* _Tarea 1_:
Copia del texto sobre el estrés todo lo que va desde "Dicen que vivimos" hasta "con la salud.".
* _Tarea 2_:
Responde a estas preguntas según el texto sobre el estrés.
(a) Según recientes estudios, ¿cuántos españoles de cada diez padecen de estrés o han sentido alguna vez sus efectos?
(b) ¿En qué ciudad se encontraba el monasterio Zen visitado?
(c) ¿Quién hizo de intérprete de la frase del monje?

* _Texto del ejercicio_:
------------------------------------------------

Dicen que vivimos la civilización del ocio, que las nuevas tecnología facilitan el trabajo y a esto lo llaman pomposamente la «sociedad del bienestar». Pues bien resulta que recientes estudios revelan que ocho de cada diez españoles padece de estrés o ha sentido alguna vez sus efectos y que en este país sólo en tranquilizantes nos gastamos cuarenta y cinco mil millones de pesetas. ¿Cómo explicar tan enorme contradicción?

No hay que ser un alto ejecutivo para padecer dicho mal que se infiltra en todos los ámbitos de nuestra sociedad como una pandemia. Los especialistas afirman que un cierto grado de estrés es necesario para vivir. Es lógico que sin un mínimo de tensión no podríamos hacer nada. El estrés no es una enfermedad en sí, pero su tensión llevada a extremos acaba con la salud.

No voy entrar en los síntomas y sus terapias, sobre los que hay cientos libros escritos. Las obras de autoayuda recomiendan: «Exprese sus sentimientos; aprenda a decir no; posponga sus asuntos; sepa descansar; no prolongue las horas de trabajo; evite la adición a las bebidas y drogas, separe el trabajo de su vida privada; no sea tan puntilloso y un largo etcétera». Prefiero señalar una raíz de la que casi nadie habla.

Me encontraba en la sagrada ciudad de Nara, visitando un monasterio Zen. El monje budista de cabeza rapada me sirvió un té mientras contemplaba el jardín impecablemente recortado que se divisaba entre biombos a la altura del tatimi. De pronto aquel hombre me miró fíjamente a los ojos y me dijo en japonés una frase que me tradujo el jesuita Juan Masiá, profesor de la Universidad Sophia, que hacía de intérprete: «Sé tú plenamente el ser que ya eres».

Aquella frase me impactó profundamente. Dándole vueltas he llegado a la conclusión que en ella está el camino de la realización personal y en su incumplimiento la raíz de los males que hoy nos aquejan psicológica y socialmente.

Sea cual fuere su ideologías, religión o código social o moral, el ciudadano del 2000 huye como nunca de sí mismo. El verdadero problema del ser humano siempre ha sido -ya lo decía el Segismundo de Calderón- que vivimos dormidos y a veces no despertamos de sueño hasta la hora de la muerte. Pero hoy la alienación es mayor. Nos creemos el personaje que creemos ser: periodista, médico, ejecutivo, famoso, albañil, cantautor, modelo, ama de casa. Nos quedamos con nuestra careta, hoy diseñada más que por nosotros mismos por los medios de comunicación y los estímulos publicitarios. Buscamos un perfil, una imagen externa a nuestro verdadero yo e intentamos adecuarnos a ella como fuere. Damos valor absoluto a los aspectos materiales de ese arquetipo y hoy día ello supone como mínimo dinero, sexo, poder y éxito. Y quemamos todo en honor de ese ídolo.

El precio de tal adquisición es no estar casi nunca con nosotros mismos, evitar el silencio, vivir en continua disociación con nuestro yo profundo y tapar nuestros agujeros a base de tragos continuos de ruido, sensaciones, movimiento, estrés. El resultado no es un ser humano, es un títere, un polichinela manejado a través de los hilos de los que tienen el poder, que son los de siempre: los grandes trusts de la comunicación, las multinacionales, los políticos, los dueños de la aldea global.

------------------------------------------------

Entradas guardadas:
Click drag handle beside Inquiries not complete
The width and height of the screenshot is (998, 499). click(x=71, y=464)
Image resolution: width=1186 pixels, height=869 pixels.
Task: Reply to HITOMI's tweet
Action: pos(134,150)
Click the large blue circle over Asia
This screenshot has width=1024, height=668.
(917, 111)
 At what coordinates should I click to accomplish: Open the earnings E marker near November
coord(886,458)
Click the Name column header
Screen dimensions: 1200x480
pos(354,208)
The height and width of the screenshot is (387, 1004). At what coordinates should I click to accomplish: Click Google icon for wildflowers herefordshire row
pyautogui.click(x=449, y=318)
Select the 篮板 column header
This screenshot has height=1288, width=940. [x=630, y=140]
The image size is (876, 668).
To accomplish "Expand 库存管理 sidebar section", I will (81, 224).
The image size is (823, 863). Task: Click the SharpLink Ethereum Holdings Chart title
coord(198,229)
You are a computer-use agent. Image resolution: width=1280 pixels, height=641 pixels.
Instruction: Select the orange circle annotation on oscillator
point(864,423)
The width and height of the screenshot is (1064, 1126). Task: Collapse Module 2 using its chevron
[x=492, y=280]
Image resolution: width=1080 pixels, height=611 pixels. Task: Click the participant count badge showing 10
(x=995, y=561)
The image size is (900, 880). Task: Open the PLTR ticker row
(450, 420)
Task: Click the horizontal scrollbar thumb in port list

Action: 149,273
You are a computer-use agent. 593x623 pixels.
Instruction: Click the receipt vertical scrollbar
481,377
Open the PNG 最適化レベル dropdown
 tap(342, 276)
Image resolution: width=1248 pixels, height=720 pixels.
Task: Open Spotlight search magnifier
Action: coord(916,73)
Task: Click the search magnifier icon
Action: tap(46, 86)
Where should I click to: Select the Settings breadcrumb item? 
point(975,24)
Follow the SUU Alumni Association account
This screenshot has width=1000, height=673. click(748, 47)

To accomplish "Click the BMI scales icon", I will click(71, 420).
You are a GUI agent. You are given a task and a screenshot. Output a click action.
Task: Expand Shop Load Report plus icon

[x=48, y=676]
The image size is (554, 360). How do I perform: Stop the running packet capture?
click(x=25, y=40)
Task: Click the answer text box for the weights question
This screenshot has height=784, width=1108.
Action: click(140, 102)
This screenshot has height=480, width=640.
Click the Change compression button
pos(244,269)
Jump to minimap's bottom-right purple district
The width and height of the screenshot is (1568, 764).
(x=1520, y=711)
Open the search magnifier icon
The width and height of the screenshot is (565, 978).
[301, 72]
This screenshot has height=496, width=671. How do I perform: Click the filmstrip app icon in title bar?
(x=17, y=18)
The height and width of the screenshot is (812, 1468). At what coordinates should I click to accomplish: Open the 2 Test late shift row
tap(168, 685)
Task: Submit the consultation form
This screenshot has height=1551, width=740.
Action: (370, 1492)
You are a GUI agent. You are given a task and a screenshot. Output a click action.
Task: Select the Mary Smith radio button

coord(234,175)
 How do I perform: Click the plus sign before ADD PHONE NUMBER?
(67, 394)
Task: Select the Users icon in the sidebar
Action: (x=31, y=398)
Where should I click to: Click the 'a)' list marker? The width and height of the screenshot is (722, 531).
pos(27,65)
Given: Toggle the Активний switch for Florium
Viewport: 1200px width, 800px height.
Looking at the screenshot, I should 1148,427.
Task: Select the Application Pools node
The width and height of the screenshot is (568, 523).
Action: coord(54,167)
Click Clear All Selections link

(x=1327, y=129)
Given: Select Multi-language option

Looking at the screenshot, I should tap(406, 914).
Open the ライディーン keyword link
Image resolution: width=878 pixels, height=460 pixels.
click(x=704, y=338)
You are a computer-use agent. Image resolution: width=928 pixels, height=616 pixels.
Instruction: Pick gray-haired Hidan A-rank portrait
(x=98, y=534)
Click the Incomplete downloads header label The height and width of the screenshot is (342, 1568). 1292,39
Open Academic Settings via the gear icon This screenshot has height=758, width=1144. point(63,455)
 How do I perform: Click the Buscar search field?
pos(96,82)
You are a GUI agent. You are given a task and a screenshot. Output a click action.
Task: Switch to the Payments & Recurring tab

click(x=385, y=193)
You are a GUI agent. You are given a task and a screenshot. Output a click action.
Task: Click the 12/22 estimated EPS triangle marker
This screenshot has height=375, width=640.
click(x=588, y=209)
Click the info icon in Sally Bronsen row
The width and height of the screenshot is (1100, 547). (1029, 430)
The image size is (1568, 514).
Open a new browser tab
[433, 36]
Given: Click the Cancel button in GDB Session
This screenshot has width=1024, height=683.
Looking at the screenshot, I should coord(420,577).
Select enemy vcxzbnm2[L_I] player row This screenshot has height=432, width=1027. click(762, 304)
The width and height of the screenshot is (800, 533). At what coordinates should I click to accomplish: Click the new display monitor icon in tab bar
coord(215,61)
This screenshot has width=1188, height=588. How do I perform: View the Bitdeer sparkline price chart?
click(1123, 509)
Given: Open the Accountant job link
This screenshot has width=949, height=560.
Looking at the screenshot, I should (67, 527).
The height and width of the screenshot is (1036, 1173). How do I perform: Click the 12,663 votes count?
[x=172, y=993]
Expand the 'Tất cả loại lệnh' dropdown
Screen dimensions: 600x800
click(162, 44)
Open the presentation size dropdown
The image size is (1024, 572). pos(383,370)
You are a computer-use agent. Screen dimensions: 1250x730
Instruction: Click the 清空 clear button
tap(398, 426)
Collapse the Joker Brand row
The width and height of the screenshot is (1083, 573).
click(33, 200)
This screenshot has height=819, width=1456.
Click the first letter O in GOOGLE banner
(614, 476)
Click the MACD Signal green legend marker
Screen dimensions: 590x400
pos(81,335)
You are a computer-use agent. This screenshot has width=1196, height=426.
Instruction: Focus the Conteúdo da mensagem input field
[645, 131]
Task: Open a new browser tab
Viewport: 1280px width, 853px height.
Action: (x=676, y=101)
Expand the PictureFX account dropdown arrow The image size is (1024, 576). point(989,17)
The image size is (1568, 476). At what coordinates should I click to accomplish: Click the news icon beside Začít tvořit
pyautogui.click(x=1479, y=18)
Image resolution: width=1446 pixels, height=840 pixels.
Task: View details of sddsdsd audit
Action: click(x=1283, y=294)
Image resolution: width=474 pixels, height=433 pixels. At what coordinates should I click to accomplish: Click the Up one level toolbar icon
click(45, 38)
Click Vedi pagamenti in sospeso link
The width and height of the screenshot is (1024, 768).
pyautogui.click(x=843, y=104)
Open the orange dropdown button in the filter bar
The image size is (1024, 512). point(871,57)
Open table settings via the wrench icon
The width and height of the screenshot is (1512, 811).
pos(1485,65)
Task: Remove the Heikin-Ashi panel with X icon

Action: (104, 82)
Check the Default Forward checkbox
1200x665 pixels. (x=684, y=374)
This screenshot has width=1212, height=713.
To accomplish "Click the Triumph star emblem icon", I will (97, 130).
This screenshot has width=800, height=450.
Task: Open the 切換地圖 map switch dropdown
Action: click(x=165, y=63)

------------------------------------------------

* _Respuesta escrita 1_:
Dicen que vivimos la civilización del ocio, que las nuevas tecnología facilitan el trabajo y a esto lo llaman pomposamente la «sociedad del bienestar». Pues bien resulta que recientes estudios revelan que ocho de cada diez españoles padece de estrés o ha sentido alguna vez sus efectos y que en este país sólo en tranquilizantes nos gastamos cuarenta y cinco mil millones de pesetas. ¿Cómo explicar tan enorme contradicción?

No hay que ser un alto ejecutivo para padecer dicho mal que se infiltra en todos los ámbitos de nuestra sociedad como una pandemia. Los especialistas afirman que un cierto grado de estrés es necesario para vivir. Es lógico que sin un mínimo de tensión no podríamos hacer nada. El estrés no es una enfermedad en sí, pero su tensión llevada a extremos acaba con la salud.

* _Respuesta escrita 2_:
(a) Ocho de cada diez.
(b) En Nara.
(c) El jesuita Juan Masiá, profesor de la Universidad Sophia.